Death Before Cell Phones by Cari Luna
Before I get too far into this, I must admit that I call Cari a friend of mine. Not like a hangout buddy, but she's an author who has been to my school and read for students and we've stayed in touch and she's a pretty amazing writer and person. There. I'm being up front about it. That said, I love this essay, For anyone who has ever lost a parent, I think there is a type of brotherhood or sisterhood thing that happens. When I read about Cari losing her father, I think of my mother's death. It is a shared experience that most people go through but everyone's experience is different. Yet strangely enough, the same. I don't know if I ever truly felt like an adult until my mother died.

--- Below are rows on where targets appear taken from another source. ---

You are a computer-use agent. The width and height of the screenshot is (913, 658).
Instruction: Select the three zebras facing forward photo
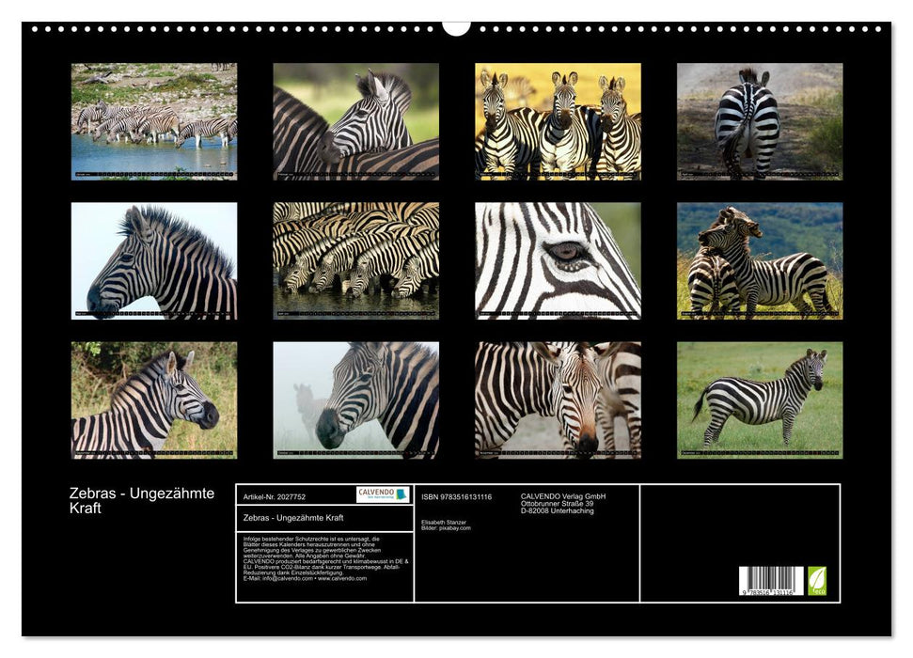pos(559,122)

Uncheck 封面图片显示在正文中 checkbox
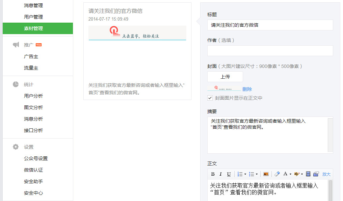coord(210,98)
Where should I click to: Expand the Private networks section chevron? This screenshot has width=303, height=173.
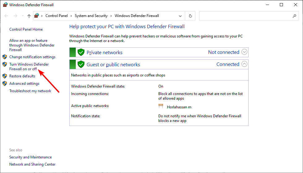(244, 52)
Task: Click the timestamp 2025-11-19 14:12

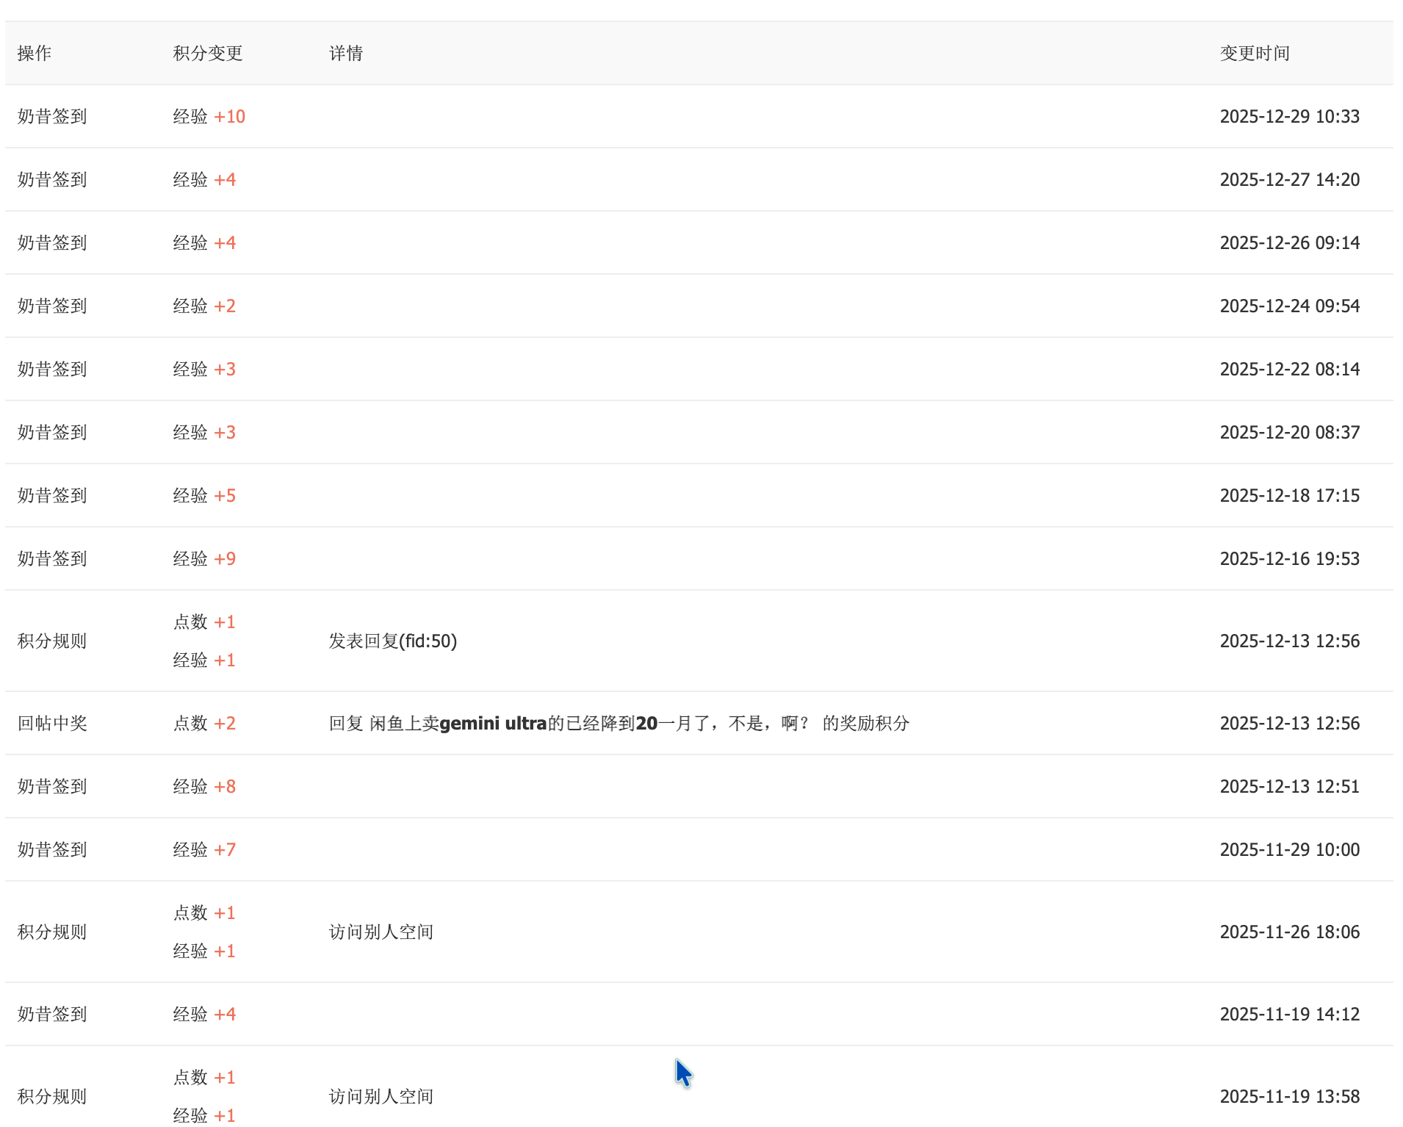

This essay hit me three times. First, my mother died of early-onset Alzheimer's just before her 60th birthday. The disease struck her when she was in her early 40's and by the time she was 47, she didn't have any idea who I was. When she turned 50, she was in a vegetative state that would last until her death. (This is not a good way to die, but neither is the suddenness that Cari's father experienced. There is no "good" way to die; there is just the dying.) The second way this got to me is that Cari's dad was 50. I'm 45 years old and I have a daughter who turns three in May. As I've mentioned in previous posts, I'm fat (unhealthy) and this should change sooner rather than later. The last way this essay hit me is that it's just beautifully written. This is the first thing I've read of Cari's that isn't fiction and I love it. By the way, her fiction is amazing too.
Essay: 10 of 10
Cari's father died when he was 50 and she was away at college. She describes the time between her father's actual death and her finding out about it as "gifted hours" and that is so well put. She uses short, staccato sentences in many places which match the tone of the story. I also love that she admits that she doesn't have full recall of the day she learned of her father's death. When I tell my students the story of my mom's death, I think I remember fewer details each time. Or maybe when I tell the story it's a way for me to remember the details.
Teachability: 10 of 10
For high school kids, the absence of permanence is a huge concept that many of them struggle with. It's rare when a high school student has a parent die but it happens. I have one student this year who wrote about her dad's death this year and I think it helped her grieve. I have another who lost his mom a couple years ago who has yet to write about it (or talk about it) but it is coming soon. But the absence of permanence is available for everyone to relate to and it's tough to accept and face. I will teach this essay later this year to my kids for sure.